Не все приняли Систему Ло с распростертыми объятиями. Прозорливый герцог Сен-Симон заметил:
Возможно, такое предприятие не дурно само по себе; но оно будет иметь дурные последствия везде, кроме республик или монархий вроде английской, где расходами ведают те, кто снабжают казну деньгами – в том объеме, который они сами считают уместным. В слабом, подверженном переменам государстве, подчиненном воле абсолютного монарха, каковым является Франция, компании будет отчаянно не хватать устойчивости, ведь король… сможет запросто растоптать банк – соблазн сделать это велик настолько, насколько слабы преграды46.

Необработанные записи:
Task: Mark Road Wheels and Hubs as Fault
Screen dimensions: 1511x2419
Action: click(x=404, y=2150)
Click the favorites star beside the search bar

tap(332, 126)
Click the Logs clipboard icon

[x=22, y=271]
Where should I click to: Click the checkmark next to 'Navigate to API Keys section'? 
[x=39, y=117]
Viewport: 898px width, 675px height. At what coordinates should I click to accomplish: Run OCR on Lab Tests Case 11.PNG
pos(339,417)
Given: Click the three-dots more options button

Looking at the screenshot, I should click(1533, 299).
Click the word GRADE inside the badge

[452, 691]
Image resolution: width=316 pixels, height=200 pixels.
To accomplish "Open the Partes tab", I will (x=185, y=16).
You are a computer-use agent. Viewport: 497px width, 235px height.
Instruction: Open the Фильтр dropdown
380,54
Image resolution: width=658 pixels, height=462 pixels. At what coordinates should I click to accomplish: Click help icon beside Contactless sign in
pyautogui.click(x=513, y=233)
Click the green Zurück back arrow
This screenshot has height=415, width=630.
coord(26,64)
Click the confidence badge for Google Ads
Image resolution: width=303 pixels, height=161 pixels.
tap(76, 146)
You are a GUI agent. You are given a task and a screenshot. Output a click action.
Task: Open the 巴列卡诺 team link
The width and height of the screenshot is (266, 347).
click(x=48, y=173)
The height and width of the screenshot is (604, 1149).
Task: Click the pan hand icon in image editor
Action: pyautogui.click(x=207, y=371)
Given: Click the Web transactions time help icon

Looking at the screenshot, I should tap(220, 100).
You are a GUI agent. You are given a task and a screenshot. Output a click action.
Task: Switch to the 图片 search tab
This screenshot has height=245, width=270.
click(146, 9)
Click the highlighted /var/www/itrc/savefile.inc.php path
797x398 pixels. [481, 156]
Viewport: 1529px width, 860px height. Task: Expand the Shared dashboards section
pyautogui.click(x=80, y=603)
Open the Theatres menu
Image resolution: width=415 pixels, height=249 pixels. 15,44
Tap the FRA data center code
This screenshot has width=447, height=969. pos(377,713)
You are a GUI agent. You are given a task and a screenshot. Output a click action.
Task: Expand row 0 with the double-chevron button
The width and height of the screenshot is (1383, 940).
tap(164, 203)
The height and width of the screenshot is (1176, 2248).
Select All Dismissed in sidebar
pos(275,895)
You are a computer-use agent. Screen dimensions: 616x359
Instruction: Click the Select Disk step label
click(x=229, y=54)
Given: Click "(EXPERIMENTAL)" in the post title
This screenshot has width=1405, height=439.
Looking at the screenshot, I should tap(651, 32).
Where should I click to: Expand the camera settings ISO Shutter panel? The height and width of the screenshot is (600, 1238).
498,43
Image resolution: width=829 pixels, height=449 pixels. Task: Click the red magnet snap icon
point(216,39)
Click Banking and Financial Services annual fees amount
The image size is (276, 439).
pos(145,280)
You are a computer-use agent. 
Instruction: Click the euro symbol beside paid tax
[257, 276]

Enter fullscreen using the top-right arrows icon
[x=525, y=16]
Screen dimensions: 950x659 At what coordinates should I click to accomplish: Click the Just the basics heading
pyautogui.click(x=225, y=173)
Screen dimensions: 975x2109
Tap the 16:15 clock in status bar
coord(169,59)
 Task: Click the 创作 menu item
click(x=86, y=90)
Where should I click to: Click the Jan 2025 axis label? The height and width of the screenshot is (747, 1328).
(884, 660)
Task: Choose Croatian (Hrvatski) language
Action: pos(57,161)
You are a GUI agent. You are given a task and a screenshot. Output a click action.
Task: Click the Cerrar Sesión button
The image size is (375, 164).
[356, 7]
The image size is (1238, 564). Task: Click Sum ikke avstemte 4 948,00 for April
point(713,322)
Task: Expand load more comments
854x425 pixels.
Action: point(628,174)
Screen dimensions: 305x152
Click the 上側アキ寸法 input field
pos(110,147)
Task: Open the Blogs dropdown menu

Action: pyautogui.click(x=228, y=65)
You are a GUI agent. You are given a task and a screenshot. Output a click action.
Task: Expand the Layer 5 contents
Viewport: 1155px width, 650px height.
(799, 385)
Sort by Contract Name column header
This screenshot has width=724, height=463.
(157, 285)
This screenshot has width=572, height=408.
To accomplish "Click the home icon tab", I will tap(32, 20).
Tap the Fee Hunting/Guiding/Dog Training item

## ЗАДАНИЯ:
1) Ответьте по отрывку о Системе Ло:
(a) Кто из тех, кто не принял Систему Ло с распростертыми объятиями, назван по имени?
(b) В каких государствах, по словам герцога, расходами ведают те, кто снабжают казну деньгами?
(c) Чего, по его мнению, будет отчаянно не хватать компании во Франции?
2) Выпишите из записей все строки, где встречается слово «Where».
Отрывок и записи взяты из разных источников.

## ОЖИДАЕМЫЕ ОТВЕТЫ:
1)
(a) Прозорливый герцог Сен-Симон.
(b) В республиках или монархиях вроде английской.
(c) Устойчивости.

2)
Where should I click to: Click the checkmark next to 'Navigate to API Keys section'? 
Where should I click to: Expand the camera settings ISO Shutter panel? The height and width of the screenshot is (600, 1238).
Where should I click to: Click the Jan 2025 axis label? The height and width of the screenshot is (747, 1328).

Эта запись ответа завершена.